Answers to commonly asked questions including information regarding 
special accommodations due to a disability, visitor parking, and 
transportation may be accessed at: http://www.fda.gov/AdvisoryCommittees/AboutAdvisoryCommittees/ucm408555.htm.
    Contact Person: Sara Anderson, Food and Drug Administration, 10903 
New Hampshire Ave., Bldg. 66, Rm.1643, Silver Spring, MD 20993-0002, 
[email protected], 301-796-7047, or FDA Advisory Committee 
Information Line, 1-800-741-8138 (301-443-0572 in the Washington, DC 
area). A notice in the Federal Register about last minute modifications 
that impact a previously announced advisory committee meeting cannot

[[Page 8327]]

always be published quickly enough to provide timely notice. Therefore, 
you should always check the Agency's Web site at http://www.fda.gov/AdvisoryCommittees/default.htm and scroll down to the appropriate 
advisory committee meeting link, or call the advisory committee 
information line to learn about possible modifications before coming to 
the meeting.
    Agenda: On February 20, 2015, the committee will discuss, make 
recommendations, and vote on information regarding the premarket 
approval application (PMA) for the Superion InterSpinous Spacer device 
sponsored by Vertiflex Inc. The proposed indication for use for the 
Superion InterSpinous Spacer device, as stated in the PMA, is as 
follows: The Superion InterSpinous Spacer (the Superion ISS) is 
intended to treat skeletally mature patients suffering from pain, 
numbness, and/or cramping in the legs (neurogenic intermittent 
claudication) secondary to a diagnosis of moderate lumbar spinal 
stenosis, with or without grade 1 spondylolisthesis, confirmed by x 
ray, magnetic resonance imaging, and/or computed tomography evidence of 
thickened ligamentum flavum, narrowed lateral recess, and/or central 
canal or foraminal narrowing. The Superion ISS is indicated for those 
patients with impaired physical function who experience relief in 
flexion from symptoms of leg/buttock/groin pain, numbness, and/or 
cramping, with or without back pain. The Superion ISS may be implanted 
at one or two adjacent lumbar (L) levels in patients in whom treatment 
is indicated at no more than two levels, from L1 to L5.
    The meeting was originally scheduled for December 12, 2014. The 
meeting date is being postponed from December 12, 2014, until February 
20, 2015, due to FDA needing additional time to review information 
supplied by sponsor.
    FDA intends to make background material available to the public no 
later than 2 business days before the meeting. If FDA is unable to post 
the background material on its Web site prior to the meeting, the 
background material will be made publicly available at the location of 
the advisory committee meeting, and the background material will be 
posted on FDA's Web site after the meeting.
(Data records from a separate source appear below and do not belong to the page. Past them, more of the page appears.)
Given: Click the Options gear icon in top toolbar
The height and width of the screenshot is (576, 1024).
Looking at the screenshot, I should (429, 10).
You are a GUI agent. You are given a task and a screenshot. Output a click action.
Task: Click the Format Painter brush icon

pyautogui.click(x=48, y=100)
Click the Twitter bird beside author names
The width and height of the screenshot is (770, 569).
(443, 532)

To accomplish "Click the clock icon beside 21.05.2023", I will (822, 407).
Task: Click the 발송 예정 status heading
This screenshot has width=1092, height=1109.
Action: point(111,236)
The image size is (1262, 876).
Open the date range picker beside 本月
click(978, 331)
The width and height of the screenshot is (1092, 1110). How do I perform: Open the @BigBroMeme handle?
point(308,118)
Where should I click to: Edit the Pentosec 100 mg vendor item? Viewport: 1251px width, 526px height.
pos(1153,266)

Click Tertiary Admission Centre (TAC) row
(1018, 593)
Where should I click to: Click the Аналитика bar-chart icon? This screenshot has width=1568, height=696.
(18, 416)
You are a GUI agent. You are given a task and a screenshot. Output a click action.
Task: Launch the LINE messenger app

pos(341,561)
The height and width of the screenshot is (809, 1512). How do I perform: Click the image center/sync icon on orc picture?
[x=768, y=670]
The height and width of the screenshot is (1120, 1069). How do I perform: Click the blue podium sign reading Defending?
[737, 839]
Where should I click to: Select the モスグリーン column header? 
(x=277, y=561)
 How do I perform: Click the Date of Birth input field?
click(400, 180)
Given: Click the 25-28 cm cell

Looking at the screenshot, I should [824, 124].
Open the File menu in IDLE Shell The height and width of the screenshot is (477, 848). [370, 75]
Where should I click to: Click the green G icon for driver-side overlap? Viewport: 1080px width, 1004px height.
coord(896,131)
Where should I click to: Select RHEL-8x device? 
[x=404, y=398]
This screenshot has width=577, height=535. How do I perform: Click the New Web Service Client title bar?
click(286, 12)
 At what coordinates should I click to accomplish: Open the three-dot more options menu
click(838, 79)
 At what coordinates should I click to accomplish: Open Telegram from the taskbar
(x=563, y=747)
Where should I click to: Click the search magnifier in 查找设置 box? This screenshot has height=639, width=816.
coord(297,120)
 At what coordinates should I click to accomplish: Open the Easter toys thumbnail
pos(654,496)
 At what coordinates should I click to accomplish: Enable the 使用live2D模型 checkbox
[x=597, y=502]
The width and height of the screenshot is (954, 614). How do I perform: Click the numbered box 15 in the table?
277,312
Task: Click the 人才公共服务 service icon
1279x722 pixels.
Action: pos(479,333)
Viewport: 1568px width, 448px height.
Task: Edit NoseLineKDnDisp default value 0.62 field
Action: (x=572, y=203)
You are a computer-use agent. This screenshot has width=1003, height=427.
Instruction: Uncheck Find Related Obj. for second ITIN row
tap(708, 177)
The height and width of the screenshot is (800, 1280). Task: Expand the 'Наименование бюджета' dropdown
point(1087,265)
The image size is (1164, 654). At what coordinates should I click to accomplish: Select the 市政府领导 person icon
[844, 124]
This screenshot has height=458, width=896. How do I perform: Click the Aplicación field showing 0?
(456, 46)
Background material is 
available at http://www.fda.gov/AdvisoryCommittees/Calendar/default.htm. Scroll down to the appropriate advisory committee meeting 
link.
    Procedure: Interested persons may present data, information, or 
views, orally or in writing, on issues pending before the committee. 
Written submissions may be made to the contact person on or before 
February 18, 2015. Oral presentations from the public will be scheduled 
between approximately 1 p.m. and 2 p.m. Those individuals interested in 
making formal oral presentations should notify the contact person and 
submit a brief statement of the general nature of the evidence or 
arguments they wish to present, the names and addresses of proposed 
participants, and an indication of the approximate time requested to 
make their presentation on or before February 13, 2015. Time allotted 
for each presentation may be limited. If the number of registrants 
requesting to speak is greater than can be reasonably accommodated 
during the scheduled open public hearing session, FDA may conduct a 
lottery to determine the speakers for the scheduled open public hearing 
session. The contact person will notify interested persons regarding 
their request to speak by February 17, 2015.
    Persons attending FDA's advisory committee meetings are advised 
that the Agency is not responsible for providing access to electrical 
outlets.
    FDA welcomes the attendance of the public at its advisory committee 
meetings and will make every effort to accommodate persons with 
physical disabilities or special needs. If you require special 
accommodations due to a disability, please contact Anne Marie Williams 
at [email protected] or 301-796-5966 at least 7 days in 
advance of the meeting.
    FDA is committed to the orderly conduct of its advisory committee 
meetings. Please visit our Web site at http://www.fda.gov/AdvisoryCommittees/AboutAdvisoryCommittees/ucm111462.htm for procedures 
on public conduct during advisory committee meetings.
    FDA regrets that it was unable to publish this notice 15 days prior 
to the February 20, 2015, Orthopaedic and Rehabilitation Panel of the 
Medical Devices Advisory Committee meeting. Because the Agency believes 
there is some urgency to bring these issues to public discussion and 
qualified members of the Orthopaedic and Rehabilitation Panel of the 
Medical Devices Advisory Committee were available at this time, the 
Commissioner of Food and Drugs concluded that it was in the public 
interest to hold this meeting even if there was not sufficient time for 
the customary 15-day public notice.
    Notice of this meeting is given under the Federal Advisory 
Committee Act (5 U.S.C. app. 2).

    Dated: February 10, 2015.
Leslie Kux,
Associate Commissioner for Policy.
[FR Doc. 2015-03155 Filed 2-13-15; 8:45 am]
BILLING CODE 4164-01-P